The three randomly selected elements must include $z_i$ itself, one smaller than $z_i$, and one larger than $z_i$. These elements can be chosen in any order, so we should count the number of 3-sets satisfying these constraints among $\binom{n}{3}$ such sets. We have $p_i=\cfrac{6(i-1)(n-i)}{n(n-1)(n-2)}$.

b.

We need to find $\cfrac{p_{\lfloor(n+1)/2 \rfloor}}{1/n}$ at the limit, when $n \to \infin$. Observe that $i=\lfloor(n+1)/2 \rfloor$ tends to $n/2$ as $n$ increases. Therefore, we have

$$\lim_{n\to. \infin} \cfrac{\cfrac{6(n/2-1)(n-n/2)}{n(n-1)(n-2)}}{1/n}=\lim_{n\to. \infin} \cfrac{\cfrac{3}{2}(n^2-2n)}{n^2-3n+2}=\cfrac{3}{2}$$

c.

For convenience, suppose $n$ is a multiple of 3. We need to find $\cfrac{\sum_{i=n/3}^{2n/3} p_i}{1/3}$ at the limit, when $n \to \infin$. Following the hint from the book, we approximate the sum by an integral.

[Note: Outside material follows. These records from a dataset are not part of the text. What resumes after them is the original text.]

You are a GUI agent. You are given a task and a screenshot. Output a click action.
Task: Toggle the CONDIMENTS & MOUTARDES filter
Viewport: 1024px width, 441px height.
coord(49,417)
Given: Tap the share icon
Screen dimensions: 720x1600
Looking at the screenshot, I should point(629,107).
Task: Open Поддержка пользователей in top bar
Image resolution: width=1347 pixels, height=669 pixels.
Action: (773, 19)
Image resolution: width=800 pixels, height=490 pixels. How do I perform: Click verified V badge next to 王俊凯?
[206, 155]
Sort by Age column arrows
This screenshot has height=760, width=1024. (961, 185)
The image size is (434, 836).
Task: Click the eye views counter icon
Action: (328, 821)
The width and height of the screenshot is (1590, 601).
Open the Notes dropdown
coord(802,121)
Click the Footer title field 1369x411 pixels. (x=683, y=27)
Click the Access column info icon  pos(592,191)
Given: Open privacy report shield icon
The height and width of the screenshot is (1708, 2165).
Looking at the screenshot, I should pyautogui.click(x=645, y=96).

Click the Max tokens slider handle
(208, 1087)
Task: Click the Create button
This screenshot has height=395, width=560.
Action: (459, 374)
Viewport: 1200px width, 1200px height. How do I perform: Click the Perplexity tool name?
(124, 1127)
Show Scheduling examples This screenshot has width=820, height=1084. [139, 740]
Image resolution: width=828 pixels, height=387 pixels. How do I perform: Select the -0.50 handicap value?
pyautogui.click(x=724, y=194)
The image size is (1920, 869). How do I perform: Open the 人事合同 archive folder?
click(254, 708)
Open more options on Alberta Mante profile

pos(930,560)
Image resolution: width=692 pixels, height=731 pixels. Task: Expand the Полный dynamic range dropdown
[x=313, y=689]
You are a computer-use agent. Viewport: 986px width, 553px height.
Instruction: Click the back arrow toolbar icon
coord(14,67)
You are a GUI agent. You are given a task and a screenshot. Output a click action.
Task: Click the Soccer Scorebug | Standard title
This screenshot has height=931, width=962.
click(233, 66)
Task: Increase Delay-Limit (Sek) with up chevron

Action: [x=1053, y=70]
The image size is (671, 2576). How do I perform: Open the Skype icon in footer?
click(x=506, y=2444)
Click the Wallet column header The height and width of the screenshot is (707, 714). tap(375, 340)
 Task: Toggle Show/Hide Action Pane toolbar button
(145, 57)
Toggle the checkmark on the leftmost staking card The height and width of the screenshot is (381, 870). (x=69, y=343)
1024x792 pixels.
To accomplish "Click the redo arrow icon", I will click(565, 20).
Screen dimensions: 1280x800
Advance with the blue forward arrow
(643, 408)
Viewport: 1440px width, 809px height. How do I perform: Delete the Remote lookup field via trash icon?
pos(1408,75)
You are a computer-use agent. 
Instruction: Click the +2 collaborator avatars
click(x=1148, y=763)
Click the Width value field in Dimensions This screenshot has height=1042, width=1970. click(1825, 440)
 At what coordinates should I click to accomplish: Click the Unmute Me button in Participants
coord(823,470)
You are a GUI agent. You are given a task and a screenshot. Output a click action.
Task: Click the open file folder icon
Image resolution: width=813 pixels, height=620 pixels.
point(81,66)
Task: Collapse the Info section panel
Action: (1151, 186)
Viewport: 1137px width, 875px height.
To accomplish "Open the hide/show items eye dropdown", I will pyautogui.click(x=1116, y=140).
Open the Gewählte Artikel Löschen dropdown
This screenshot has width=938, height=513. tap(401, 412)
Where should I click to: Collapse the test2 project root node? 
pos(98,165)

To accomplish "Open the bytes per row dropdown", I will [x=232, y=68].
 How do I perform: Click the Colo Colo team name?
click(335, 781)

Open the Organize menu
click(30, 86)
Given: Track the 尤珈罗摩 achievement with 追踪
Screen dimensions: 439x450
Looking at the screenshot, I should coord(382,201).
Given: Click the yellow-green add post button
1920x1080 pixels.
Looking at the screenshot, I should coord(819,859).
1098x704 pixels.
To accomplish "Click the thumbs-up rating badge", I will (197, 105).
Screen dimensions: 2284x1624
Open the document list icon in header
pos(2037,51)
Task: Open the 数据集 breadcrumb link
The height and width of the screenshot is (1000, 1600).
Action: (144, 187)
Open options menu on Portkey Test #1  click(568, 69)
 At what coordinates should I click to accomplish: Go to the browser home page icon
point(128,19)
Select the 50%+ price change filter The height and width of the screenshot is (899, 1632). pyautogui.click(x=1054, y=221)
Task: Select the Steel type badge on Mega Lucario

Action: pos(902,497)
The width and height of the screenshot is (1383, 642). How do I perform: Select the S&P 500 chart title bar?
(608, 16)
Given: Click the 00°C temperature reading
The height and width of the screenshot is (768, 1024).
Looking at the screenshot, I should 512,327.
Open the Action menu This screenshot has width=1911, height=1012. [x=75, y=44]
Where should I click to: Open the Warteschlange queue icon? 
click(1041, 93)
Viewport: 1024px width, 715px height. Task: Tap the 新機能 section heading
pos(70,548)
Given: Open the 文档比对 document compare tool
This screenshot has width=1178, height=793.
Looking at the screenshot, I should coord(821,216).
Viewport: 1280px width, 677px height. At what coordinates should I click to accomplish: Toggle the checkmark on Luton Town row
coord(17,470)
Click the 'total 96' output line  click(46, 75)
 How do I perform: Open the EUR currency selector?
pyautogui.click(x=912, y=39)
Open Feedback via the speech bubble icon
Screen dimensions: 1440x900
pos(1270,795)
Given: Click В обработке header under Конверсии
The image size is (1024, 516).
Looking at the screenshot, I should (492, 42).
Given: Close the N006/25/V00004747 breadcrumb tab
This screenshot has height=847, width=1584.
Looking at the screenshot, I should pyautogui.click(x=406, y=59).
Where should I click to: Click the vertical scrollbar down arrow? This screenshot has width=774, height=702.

$$\begin{align*} \sum_{i=n/3}^{2n/3} p_i &\approx \int_{n/3}^{2n/3} \frac{6(-x^2+nx+x-n)}{n(n-1)(n-2)}dx \\ &= \frac{6(-7n^3/81+3n^3/18+\Theta(n^2))}{n(n-1)(n-2)} \\ &\to \frac{13}{27} && \text{(when $n \to \infin$)} \end{align*}$$

Thus, the median-of-3 method increases the likelihood of getting a good split compared with the ordinary implementation by 13/9.

d.

The $\Omega(n \lg n)$ running time of quicksort is still valid even if the algorithm chooses the best pivot (median of the subarray) in every partitioning. Thus, any technique that improves the chances of having good splits cannot influence the asymptotic lower bound of quicksort.

Problem 7-7

a.

The Fuzzy-Partition function is similar to Partition' from Problem 7-2, part (b). The rest of the code of randomized quicksort uses this partitioning function instead of the ordinary version.

Fuzzy-Partition(A, p, r)
    x = A[p]    // Pivot is chosen to be at the beginning of A[p:r]. 
    i = p
    h = p
    for j = p + 1 to r
        if A[j].b < x.a
            y = A[j] 
            A[j] = A[h + 1]
            A[h + 1] = A[i]
            A[i] = y
            i = i + 1
            h = h + 1
        elseif A[j].a <= x.b
                // Mutually overlapping intervals including the pivot are treated as equal.
                // There could be many such joint sets of intervals, we select one of them.
            x.a = Max(A[j].a, x.a)
            x.b = Min(A[j].b, x.b)
            exchange A[h + 1] with A[j] 
            h = h + 1
    return i, h    // A[i:h] elements fuzzy-equal to x.

b.

Observe that as the intervals overlap more and more, the "equal" sector will grow. These intervals will be omitted from subsequent recursive calls. When all intervals overlap, then after calling Fuzzy-Partition once from the top level, the whole array becomes sorted. Therefore, the expected running time reduces to $\Theta(n)$.

Otherwise, our algorithm runs in usual $\Theta(n \lg n)$ expected time.